── Data for the task

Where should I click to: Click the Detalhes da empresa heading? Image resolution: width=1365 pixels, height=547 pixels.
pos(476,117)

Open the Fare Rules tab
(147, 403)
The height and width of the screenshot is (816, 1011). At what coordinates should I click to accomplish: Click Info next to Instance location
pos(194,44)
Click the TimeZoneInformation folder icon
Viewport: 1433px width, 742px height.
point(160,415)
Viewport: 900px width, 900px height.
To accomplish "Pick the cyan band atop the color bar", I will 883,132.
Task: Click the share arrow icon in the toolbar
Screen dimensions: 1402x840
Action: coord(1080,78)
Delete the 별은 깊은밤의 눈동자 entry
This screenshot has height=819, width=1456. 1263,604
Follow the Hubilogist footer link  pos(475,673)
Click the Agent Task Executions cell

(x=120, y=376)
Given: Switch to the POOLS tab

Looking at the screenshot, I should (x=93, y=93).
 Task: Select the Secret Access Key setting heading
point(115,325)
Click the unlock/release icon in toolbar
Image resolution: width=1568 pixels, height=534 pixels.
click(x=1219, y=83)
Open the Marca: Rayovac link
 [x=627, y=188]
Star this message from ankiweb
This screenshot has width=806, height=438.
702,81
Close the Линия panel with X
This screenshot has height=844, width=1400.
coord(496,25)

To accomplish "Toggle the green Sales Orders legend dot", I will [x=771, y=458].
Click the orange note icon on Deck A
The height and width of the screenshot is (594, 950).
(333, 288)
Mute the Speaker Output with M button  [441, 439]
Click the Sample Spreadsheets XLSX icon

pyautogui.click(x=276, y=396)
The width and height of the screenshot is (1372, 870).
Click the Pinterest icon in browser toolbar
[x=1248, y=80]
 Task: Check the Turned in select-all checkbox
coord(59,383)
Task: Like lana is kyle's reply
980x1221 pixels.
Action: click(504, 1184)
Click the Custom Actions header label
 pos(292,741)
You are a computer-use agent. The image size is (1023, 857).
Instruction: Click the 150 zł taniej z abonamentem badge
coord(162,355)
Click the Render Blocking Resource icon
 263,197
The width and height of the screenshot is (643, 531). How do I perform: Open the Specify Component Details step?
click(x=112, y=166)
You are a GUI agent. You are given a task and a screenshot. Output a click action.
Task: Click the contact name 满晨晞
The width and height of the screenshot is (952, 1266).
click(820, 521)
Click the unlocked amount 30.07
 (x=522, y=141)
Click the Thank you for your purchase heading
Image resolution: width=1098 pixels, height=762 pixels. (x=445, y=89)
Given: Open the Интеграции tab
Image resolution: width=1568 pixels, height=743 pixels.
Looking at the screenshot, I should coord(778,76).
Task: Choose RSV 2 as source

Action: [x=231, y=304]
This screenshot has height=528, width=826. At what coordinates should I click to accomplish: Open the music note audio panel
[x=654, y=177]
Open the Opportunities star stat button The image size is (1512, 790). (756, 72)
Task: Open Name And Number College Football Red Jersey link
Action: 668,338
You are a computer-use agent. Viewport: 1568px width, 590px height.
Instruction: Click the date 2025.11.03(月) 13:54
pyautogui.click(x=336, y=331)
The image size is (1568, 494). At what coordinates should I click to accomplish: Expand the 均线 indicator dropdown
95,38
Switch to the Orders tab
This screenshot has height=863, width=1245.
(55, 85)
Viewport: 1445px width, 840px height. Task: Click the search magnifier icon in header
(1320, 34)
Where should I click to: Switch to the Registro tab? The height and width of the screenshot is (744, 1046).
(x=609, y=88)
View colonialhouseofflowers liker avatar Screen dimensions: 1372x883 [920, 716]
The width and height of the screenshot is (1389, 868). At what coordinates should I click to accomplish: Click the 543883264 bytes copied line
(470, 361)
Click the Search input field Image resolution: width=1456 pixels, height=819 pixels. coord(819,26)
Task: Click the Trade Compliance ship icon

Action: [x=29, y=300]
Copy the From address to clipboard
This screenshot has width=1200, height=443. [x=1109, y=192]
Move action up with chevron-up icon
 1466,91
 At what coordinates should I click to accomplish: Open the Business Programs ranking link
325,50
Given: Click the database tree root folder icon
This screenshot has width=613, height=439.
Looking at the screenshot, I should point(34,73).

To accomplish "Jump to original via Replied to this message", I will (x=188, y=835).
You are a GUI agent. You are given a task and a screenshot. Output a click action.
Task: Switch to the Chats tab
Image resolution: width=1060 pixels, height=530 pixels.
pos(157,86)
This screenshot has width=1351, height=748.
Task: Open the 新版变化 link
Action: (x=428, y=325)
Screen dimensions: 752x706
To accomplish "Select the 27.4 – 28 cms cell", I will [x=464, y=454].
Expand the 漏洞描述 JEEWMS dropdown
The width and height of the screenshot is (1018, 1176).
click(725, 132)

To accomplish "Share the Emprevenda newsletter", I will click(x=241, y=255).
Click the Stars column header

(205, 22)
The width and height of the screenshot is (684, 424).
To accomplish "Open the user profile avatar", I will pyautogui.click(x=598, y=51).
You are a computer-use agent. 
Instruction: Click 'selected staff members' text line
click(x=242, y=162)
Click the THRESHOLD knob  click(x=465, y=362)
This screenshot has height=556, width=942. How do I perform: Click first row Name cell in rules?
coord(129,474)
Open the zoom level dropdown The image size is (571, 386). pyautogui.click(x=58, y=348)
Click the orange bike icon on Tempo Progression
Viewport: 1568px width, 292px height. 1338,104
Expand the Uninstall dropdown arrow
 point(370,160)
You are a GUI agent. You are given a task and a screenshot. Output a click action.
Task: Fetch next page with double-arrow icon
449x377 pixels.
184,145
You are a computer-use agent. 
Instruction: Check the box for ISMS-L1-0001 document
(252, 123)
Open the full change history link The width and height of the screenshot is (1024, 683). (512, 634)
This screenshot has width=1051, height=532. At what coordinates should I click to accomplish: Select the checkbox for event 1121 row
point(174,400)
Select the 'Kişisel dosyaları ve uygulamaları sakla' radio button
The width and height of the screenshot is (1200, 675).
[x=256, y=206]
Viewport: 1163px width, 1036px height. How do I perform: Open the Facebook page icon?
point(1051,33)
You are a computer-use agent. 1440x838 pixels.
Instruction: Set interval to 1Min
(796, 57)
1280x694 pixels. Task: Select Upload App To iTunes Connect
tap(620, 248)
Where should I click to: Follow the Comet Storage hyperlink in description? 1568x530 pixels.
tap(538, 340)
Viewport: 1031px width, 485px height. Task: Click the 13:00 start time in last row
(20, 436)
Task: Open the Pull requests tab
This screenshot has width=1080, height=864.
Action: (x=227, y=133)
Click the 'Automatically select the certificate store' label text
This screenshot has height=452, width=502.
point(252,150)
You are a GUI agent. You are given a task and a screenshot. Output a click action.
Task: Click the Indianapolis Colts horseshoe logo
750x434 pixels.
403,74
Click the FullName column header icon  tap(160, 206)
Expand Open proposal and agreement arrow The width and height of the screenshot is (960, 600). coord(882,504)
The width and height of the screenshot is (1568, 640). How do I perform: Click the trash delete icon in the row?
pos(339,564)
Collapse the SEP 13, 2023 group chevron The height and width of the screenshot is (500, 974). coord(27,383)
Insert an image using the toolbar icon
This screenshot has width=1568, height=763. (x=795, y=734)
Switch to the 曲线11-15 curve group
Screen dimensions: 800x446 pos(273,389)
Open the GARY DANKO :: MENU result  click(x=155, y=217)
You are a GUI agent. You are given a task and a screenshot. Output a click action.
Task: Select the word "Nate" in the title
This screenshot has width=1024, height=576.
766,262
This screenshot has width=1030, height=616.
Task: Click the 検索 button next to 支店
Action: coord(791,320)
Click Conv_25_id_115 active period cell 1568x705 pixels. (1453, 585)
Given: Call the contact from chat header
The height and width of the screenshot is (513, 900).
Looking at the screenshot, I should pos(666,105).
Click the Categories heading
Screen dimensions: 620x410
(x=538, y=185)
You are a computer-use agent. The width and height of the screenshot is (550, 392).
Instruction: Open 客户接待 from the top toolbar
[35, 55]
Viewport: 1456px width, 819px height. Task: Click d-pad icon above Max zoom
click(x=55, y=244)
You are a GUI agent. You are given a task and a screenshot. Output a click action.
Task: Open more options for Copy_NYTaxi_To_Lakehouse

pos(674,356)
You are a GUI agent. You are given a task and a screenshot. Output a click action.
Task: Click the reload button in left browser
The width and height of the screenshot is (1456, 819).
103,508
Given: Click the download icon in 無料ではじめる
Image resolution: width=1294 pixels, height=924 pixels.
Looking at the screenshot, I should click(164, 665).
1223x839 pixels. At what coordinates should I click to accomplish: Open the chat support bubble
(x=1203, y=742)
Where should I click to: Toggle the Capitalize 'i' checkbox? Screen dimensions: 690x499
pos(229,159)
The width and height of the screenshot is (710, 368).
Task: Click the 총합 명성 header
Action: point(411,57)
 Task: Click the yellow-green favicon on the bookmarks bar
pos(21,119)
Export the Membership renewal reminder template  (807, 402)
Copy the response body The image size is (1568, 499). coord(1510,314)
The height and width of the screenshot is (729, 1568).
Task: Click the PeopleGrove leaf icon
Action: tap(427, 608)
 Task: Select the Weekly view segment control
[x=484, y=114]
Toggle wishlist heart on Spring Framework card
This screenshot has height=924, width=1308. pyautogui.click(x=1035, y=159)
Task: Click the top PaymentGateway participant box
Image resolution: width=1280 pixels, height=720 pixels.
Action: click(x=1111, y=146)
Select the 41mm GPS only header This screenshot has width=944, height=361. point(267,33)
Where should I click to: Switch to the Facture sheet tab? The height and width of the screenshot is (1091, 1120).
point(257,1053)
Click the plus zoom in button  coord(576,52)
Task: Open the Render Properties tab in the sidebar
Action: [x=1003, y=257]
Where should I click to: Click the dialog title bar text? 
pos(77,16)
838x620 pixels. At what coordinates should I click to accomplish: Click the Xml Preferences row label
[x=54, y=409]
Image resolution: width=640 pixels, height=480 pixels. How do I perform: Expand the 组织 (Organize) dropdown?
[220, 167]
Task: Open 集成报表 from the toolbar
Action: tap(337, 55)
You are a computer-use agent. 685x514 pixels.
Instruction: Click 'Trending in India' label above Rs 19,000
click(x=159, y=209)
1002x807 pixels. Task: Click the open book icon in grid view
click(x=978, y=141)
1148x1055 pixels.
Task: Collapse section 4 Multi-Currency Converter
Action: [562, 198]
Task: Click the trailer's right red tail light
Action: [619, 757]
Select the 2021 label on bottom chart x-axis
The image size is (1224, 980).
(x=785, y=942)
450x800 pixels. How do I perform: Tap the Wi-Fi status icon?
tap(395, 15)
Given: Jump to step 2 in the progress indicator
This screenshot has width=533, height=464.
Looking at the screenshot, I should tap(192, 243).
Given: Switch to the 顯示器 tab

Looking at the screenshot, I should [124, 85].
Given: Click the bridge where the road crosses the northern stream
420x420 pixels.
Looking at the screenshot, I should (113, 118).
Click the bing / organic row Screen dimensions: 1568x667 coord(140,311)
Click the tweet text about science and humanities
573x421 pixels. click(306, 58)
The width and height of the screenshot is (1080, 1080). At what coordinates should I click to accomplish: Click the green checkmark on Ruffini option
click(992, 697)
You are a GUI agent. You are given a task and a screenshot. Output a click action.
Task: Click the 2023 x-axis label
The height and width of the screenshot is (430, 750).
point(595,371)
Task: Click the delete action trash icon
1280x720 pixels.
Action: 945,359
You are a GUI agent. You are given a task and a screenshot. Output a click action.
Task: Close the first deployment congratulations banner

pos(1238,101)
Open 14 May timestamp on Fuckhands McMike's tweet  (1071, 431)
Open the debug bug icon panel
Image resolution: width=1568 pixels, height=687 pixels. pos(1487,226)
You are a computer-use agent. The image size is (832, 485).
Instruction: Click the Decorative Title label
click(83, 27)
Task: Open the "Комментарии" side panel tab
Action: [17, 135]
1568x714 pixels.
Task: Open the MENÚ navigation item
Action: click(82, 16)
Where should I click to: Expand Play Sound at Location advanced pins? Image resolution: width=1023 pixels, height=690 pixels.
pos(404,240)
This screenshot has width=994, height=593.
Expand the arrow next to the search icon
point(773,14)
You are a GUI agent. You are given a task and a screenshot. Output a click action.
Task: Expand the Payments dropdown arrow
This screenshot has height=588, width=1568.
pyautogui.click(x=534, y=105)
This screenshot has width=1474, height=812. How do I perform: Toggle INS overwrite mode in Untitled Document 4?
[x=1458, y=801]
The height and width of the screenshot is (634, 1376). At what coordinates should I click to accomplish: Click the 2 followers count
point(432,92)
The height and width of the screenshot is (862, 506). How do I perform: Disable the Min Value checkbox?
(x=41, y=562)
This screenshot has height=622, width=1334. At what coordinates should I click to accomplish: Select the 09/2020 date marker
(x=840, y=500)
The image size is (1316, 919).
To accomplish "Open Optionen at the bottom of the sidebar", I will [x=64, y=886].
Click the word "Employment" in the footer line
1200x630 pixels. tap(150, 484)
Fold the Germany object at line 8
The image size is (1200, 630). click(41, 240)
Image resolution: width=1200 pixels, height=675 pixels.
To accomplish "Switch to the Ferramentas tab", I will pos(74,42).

────

## What is asked:
Pull out every line in the data above that contains the word "bottom", and copy each one unchanged.

## The result:
Select the 2021 label on bottom chart x-axis
To accomplish "Open Optionen at the bottom of the sidebar", I will [x=64, y=886].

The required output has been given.